++++ Исходный текст ++++

Чтение онлайн

на главную - закладки

Жанры

Философия. Книга вторая. Просветление экзистенции
Шрифт:

Если экзистенциальная истина заключается в свободной деятельности, которая есть не принуждение чем-то чуждым, но единство нашей собственной воли с непреклонностью услышанного долженствования (Ist existentielle Wahrheit in dem freien Handeln, das nicht Zwang durch ein Fremdes, sondern Einheit des eigenen Willens mit der Unerbittlichkeit des geh"orten Sollens ist), - значит, то, что в качестве этой истины уже не постигается всеобщим образом, должно поначалу оставаться недоступным для мысли. Если за это единство принимается делящий рассудок, то его истина необходимо должна рассеяться, как если бы ее вовсе не было. Тогда долженствование согласно всеобщезначимому закону отделяется от воли как произвола, а единство становится лишь неохотным повиновением (widerstrebendes Gehorsam) одного другому. Эти три разделенных способа существования: фиксированный закон, произвол и повиновение в противлении - уже представляют собой как таковые уклонения экзистенции:

Закон как чистая объективность

становится мертвым механизмом. Как внешнее принуждение веления он требует слепого подчинения. То, что было необходимостью, которую возможная экзистенция слышала как свое подлинное самобытие и которая объективировалась в долженствовании, становится неподвижной внешностью. Восхождение к самобытию становится насильственно принуждающей волей к пустой необходимости порядка и формы.

Произвол есть своеволие, возникающее не из необходимости влекущегося к объективности экзистирования, но из витальности одного лишь существования. Он пользуется объективностями долженствования и так же точно отвергает их, всякий раз софистически обосновывая свои произвольные цели.

Повиновение в противлении следует долженствованию, как чему-то чуждому. Существование, в котором возможная экзистенция не слышит себя и не находит себе пути, и все же неопределенно чует (sp"urt) себя, ищет подчинения, как спасения.

Против мертвого закона восстает экзистенция, в ее никогда не фиксируемых с неизменностью возможностях; против нужды и крайности хаотического произвола - пафос закона; против повиновения - пробуждение самобытия.

Но произвол и повиновение находят друг друга, как в своей противоположности друг другу родственные. Они знают объективность закона не как свою, но как чуждую объективность. Не только произвол становится софистом; повиновение тоже старается в среде объективности нагнуть и приладить по себе то объективное, которому повинуется. Ибо в чисто объективном возможна нескончаемость рефлексии, подвергающая все сомнению, потому что никакая объективность еще не является абсолютной как фиксированная и навсегда значимой, и всякая объективность есть отдельная (eine vereinzelte) объективность. Напротив: в изолированной объективности этические веления, которые по большей части суть запреты, предстают двусмысленными.

2. Пример: «не лги».

++++ Записи данных ++++

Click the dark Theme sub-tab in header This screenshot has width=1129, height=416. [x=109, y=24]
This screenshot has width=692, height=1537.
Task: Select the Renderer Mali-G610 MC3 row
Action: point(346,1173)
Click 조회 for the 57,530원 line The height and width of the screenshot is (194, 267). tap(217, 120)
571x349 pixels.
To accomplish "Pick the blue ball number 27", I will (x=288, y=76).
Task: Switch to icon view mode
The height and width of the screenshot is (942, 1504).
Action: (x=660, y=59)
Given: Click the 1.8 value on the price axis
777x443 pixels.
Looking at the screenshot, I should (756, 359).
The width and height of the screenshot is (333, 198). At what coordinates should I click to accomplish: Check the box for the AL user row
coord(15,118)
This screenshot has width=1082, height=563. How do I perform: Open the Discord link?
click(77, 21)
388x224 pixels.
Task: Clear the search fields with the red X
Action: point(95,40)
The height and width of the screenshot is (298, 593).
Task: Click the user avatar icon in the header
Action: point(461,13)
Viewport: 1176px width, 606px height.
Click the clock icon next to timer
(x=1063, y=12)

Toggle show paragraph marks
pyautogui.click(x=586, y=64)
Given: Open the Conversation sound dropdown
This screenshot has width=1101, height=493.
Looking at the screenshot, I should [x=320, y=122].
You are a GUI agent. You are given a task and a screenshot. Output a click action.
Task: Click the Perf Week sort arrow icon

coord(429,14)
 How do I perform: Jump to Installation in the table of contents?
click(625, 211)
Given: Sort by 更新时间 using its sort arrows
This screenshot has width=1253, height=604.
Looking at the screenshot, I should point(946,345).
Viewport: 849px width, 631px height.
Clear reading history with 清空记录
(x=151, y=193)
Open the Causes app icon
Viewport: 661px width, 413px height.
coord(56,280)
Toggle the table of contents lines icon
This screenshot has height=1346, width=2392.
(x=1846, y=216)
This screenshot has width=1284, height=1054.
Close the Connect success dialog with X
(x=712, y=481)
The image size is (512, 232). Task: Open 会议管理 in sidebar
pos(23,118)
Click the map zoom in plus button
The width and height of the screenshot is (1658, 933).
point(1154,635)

++++

● **Что нужно сделать**
**a)** Перепишите из фрагмента о законе, произволе и повиновении отрывок, который начинается со слов «Произвол есть своеволие, возникающее» и заканчивается словами «подчинения, как спасения.».
**b)** Соответствуют ли фрагменту о законе, произволе и повиновении следующие утверждения? Ответьте «да» или «нет» и приведите решающие слова фрагмента дословно. (i) Произвол возникает из витальности одного лишь существования. (ii) Повиновение в противлении следует долженствованию как своему собственному. (iii) Закон как чистая объективность становится мертвым механизмом.

● **Ожидаемые ответы**
**a)**
Произвол есть своеволие, возникающее не из необходимости влекущегося к объективности экзистирования, но из витальности одного лишь существования. Он пользуется объективностями долженствования и так же точно отвергает их, всякий раз софистически обосновывая свои произвольные цели.

Повиновение в противлении следует долженствованию, как чему-то чуждому. Существование, в котором возможная экзистенция не слышит себя и не находит себе пути, и все же неопределенно чует (sp"urt) себя, ищет подчинения, как спасения.

**b)**
(i) Да: «Произвол есть своеволие, возникающее не из необходимости влекущегося к объективности экзистирования, но из витальности одного лишь существования».
(ii) Нет: «Повиновение в противлении следует долженствованию, как чему-то чуждому».
(iii) Да: «Закон как чистая объективность становится мертвым механизмом».